I had grown up with, grown into, all of this, and though horrific, I just took it for granted. This was my sorry lot and there was nothing I could do about it. Certainly my parents never seemed to see anything James did as unreasonable. In fact, their only response was to tell me to stand up for myself, which was absurd. I swear that from eleven onwards, even my father would have struggled to physically dominate James. But he never tried, because the type of brawny, sporty arrogance that James demonstrated was something that made my father feel proud. Quite the opposite to having a weakling son who was good at simultaneous equations, which, I think, made him feel inferior and undereducated instead.
It wasn’t until I was in sixth-form college that it first crossed my mind that I didn’t necessarily have to let James ruin my life anymore. As my new girlfriend, Susan, my first ever girlfriend, walked off down the street with James, I had a Eureka moment. I thought, “Enough.”
So surviving James was a challenge. But loving him was nigh on impossible.
* * *
The next morning, I was awakened at four by a vague rhythmic beat – the sound of a couple somewhere having sex. It could have been coming from the neighbours’ house, but it wasn’t. It was the sound of my wife being screwed by my brother. The sound was muffled, and discreet, but I could hear it all the same. Even with a pillow over my head I could hear it. I thought for a moment that I was going to throw up.

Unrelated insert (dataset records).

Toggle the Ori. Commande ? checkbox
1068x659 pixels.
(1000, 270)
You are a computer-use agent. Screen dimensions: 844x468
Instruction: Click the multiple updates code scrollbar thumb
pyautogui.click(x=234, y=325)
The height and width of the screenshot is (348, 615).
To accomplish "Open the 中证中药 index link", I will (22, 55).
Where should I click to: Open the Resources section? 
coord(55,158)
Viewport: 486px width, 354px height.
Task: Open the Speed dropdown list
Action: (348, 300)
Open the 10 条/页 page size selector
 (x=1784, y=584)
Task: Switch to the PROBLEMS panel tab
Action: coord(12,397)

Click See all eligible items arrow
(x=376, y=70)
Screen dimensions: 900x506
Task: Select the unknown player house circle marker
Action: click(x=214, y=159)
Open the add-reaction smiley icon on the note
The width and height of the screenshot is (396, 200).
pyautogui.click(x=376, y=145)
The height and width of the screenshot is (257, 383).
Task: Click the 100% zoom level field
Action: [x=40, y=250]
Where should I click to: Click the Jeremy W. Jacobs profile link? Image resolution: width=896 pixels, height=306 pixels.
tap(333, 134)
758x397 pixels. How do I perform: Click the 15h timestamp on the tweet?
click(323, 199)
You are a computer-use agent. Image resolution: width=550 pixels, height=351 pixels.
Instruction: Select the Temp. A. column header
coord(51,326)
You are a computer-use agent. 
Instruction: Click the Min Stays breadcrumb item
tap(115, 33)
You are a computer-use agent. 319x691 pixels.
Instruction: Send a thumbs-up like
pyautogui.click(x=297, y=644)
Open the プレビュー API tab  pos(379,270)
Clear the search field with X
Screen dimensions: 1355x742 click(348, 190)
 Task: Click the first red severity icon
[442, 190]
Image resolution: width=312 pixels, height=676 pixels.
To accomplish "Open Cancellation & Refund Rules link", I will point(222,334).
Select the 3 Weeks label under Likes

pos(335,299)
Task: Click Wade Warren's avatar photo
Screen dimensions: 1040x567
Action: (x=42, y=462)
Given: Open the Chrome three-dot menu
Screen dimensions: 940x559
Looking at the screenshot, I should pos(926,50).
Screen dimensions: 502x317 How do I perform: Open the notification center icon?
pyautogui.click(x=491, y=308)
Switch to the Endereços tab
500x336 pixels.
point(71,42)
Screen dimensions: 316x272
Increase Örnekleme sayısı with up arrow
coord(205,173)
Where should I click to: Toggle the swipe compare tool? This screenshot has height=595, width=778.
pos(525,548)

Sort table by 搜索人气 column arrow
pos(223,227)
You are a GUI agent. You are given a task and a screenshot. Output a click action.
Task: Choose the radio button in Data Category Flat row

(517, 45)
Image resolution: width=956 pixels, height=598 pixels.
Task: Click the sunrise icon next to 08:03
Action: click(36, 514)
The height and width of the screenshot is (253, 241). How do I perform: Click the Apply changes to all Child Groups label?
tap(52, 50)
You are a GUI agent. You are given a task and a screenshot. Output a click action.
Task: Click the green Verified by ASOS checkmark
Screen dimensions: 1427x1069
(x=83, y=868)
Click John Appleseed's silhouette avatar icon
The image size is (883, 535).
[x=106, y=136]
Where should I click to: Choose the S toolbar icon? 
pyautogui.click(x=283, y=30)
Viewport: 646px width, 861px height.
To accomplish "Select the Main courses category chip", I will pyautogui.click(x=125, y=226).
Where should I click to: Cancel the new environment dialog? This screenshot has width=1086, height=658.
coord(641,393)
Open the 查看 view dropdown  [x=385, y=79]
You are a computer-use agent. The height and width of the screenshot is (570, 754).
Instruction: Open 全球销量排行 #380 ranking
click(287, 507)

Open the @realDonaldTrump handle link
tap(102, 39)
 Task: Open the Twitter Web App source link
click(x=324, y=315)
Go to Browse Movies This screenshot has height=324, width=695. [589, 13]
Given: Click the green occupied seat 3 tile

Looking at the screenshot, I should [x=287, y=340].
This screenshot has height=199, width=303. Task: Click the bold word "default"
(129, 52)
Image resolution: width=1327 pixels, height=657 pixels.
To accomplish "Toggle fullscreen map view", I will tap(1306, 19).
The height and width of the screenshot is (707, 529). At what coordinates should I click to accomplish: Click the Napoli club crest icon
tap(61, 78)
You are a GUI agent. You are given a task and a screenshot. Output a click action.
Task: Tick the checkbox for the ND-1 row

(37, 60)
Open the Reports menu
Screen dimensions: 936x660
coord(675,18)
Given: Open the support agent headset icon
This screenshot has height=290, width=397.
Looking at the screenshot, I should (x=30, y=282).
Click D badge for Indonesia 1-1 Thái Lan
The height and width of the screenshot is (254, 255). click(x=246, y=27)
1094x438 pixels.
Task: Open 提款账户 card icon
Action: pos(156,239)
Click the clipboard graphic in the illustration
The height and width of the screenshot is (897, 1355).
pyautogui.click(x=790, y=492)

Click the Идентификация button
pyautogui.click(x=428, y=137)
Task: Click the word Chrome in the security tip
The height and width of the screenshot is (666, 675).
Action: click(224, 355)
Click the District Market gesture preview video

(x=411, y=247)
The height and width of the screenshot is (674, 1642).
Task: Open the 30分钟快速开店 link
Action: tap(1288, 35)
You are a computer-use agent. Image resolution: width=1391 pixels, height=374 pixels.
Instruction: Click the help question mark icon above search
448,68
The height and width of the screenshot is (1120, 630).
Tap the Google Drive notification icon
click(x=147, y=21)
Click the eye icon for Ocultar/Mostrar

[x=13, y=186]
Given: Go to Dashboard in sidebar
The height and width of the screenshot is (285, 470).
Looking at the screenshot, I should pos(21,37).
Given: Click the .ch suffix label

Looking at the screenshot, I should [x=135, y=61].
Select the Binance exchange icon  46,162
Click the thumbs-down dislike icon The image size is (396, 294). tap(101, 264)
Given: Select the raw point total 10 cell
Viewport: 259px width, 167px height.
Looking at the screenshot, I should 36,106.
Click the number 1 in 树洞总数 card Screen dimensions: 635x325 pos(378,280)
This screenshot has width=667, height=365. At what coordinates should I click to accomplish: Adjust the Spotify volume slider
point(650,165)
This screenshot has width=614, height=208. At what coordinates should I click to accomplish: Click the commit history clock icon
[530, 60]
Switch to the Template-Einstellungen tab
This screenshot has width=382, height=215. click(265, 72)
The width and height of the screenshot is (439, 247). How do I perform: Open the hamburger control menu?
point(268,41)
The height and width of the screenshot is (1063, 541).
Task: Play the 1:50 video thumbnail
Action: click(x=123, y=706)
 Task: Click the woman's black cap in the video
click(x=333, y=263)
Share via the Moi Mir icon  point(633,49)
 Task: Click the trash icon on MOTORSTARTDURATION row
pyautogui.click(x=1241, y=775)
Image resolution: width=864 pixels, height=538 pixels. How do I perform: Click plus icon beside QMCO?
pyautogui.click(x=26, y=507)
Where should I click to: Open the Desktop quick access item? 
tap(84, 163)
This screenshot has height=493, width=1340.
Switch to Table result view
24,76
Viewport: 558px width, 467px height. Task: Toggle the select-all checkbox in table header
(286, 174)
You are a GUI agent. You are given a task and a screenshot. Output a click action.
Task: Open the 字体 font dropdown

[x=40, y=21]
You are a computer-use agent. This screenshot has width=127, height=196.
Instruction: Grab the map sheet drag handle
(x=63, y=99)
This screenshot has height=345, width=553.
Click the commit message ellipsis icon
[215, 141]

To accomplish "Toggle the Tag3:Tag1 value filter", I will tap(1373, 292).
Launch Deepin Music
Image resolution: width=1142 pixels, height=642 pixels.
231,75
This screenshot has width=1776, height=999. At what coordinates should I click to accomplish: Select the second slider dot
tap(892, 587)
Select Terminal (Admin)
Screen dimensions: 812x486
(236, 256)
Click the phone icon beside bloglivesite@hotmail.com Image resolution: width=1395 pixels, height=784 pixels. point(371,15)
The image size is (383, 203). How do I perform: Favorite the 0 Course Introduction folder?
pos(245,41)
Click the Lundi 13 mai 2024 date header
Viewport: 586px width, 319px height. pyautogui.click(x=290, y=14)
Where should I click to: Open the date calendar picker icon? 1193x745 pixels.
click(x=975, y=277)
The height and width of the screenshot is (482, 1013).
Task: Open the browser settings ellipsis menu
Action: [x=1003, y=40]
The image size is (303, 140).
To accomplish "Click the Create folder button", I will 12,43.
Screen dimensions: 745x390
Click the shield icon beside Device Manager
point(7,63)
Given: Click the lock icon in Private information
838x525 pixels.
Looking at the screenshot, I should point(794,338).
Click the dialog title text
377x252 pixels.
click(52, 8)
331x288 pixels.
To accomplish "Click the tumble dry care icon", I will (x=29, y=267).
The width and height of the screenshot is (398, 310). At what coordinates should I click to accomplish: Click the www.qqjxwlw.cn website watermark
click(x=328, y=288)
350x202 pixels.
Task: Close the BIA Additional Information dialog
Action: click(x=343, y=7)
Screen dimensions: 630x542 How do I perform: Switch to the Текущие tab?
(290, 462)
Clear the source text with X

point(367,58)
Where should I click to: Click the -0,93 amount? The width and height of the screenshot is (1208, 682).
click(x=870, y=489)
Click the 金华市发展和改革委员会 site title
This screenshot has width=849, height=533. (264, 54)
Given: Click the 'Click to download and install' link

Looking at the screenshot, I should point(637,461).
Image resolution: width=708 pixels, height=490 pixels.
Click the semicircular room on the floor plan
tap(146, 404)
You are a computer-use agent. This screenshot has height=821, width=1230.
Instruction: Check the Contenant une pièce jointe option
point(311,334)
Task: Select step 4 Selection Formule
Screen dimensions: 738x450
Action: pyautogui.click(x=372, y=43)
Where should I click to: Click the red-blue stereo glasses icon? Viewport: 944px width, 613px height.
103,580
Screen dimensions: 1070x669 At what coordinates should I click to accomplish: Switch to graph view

At seven, I heard James creep downstairs and out of the front door. Neither Luke nor perhaps I myself were supposed to realise “officially” that James was staying over. But I knew Luke wasn’t fooled. I had been bracing myself for the moment when he would pop the question.
“Can you pick up some bog roll on your way home?” Hannah asked as I reached the bottom of the stairs. She was in the process of pulling on her coat.
“Bog roll?”
“Yes, toilet roll. We’re out. And I won’t be coming straight home this evening, so you’ll need to pick Luke up as well.”
I wondered if Hannah had forgotten, or was intentionally pretending to ha
ve forgotten. Whichever it was, I decided not to let her get away with it. “Today’s my birthday,” I said. “You know that, right?”
Hannah didn’t flinch. This was clearly no surprise to her. “You’re allowed to buy bog roll even on your birthday,” she said, exercising her new bitch persona with panache.
I stared her in the eye for a moment, watching the emotions: hatred, love, regret, determination . . . They were swirling around behind her pupils, vying for dominance. “Where’s Luke right now?” I asked. My left hand was trembling.
Hannah nodded behind her. “He’s gone to get Peter. I’m taking them both this morning.”
“Right. Well . . . Good. I . . .”
“Yes?”
I coughed. “I don’t think I can do this much longer, Han’.” I said.
She exhaled slowly and, momentarily, sympathy became the overriding emotion I could see. Then she steeled herself, hardened herself again – I watched it happen. “Then don’t,” she said when she finally spoke.
“Don’t?”
“Don’t do it any longer.”
“Meaning?”
“I’m all out of energy too, Cliff. So if you feel you’re ready to move out, then maybe you should go for it.”
“Move out?”
Hannah nodded. “Sure. Rent a flat or something. Have the bachelor life you never had or whatever it is you want.”
“You know what I want,” I said, hesitating between tears and anger.
Hannah’s regard softened again. It was like watching her play good-cop, bad-cop single-handedly. “Look, Cliff,” she said. “This isn’t healthy. And it isn’t going anywhere. We both know that. So why not just move on?”
I swallowed hard. “You do seem to be assuming that I’m the one to move out.”
Hannah nodded. “Well yes.”
“James has a place,” I pointed out. “If you want to be with him so much, then wh—”
“It’s small,” Hannah interrupted. “And temporary. There’s no way the three of us could live there.”